■ PASSAGE TO READ
I just needed to get away from her, I figured. (To be clear, I now have the privilege of 20/20 hindsight. I don’t know at what point I was finally convinced this was a spirit and not me just being weird… but it certainly took a while. And remember, I had yet to talk to the weird medium in Houston from the previous post, so I didn’t yet have the tools to try to channel Annie’s sister any differently.) I made a beeline for the lobby and sat down in one of those swallow you up chairs that was tucked in a hidden corner and again tried to re-ground myself. Deep breathing, eyes closed… This was the point when I started entertaining the idea of pulling Annie aside to tell her… tell her WHAT? Good God how do I explain this? I knew it was either that or I leave the party, which I would have gladly done, but then I struggled with, “If it was my sister, wouldn’t I want to know?” I even actually started telling Annie’s sister, “Listen- I would love to help you but I don’t know how the heck to navigate this. You can’t just make me feel weird! You have to give me something to tell her.”

■ SOURCE EXCERPT
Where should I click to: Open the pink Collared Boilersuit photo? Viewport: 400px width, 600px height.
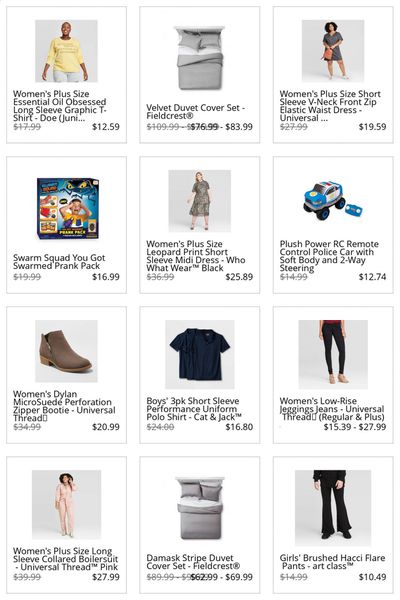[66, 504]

■ EXERCISE OBJECTIVE
Please write what comes next in the party story about Annie's sister, starting right after its last sentence. The listing comes from a separate source.

■ TASK OUTPUT
Having calmed myself down a bit, (and knowing people were going to start looking for me) I took a few more deep breaths, got some food and a soda water (Not wine! Gotta be clear headed for messages!) and made my way to a table to eat, AWAY from the bar. Lo and behold guess who comes and sits down at the table to eat her food? Yep. Annie. She didn’t sit right next to me- It was a large circular table and she was on the other side- but man did I feel her presence.
Another friend’s husband was seated next to me and he was politely making small talk, “So how have you been? What are you guys doing nowadays?” Well, anyone who knows me knows that I have TONS to tell, and I love to talk! I have three kids who all do amazing things and an awesome husband who is opening up a golf course with Tee Dub! I mean, C’MON! Where do I start, right? So I answer with,
“fine. Not much.”
All the while I keep shifting my eyes towards Annie. The anxiety was really kicking in now, so I excused myself as best I could and made a beeline for the bathroom… or the exit. I wasn’t sure where I was going to end up. On my way out I passed my girlfriend who I had come with. She was talking to another friend but noticed me and paused her conversation to ask where I was headed. I tried to make some neutral sign like I was just heading to the bathroom, but I just burst into tears instead. I had lost it- I didn’t know WHAT to do at that moment.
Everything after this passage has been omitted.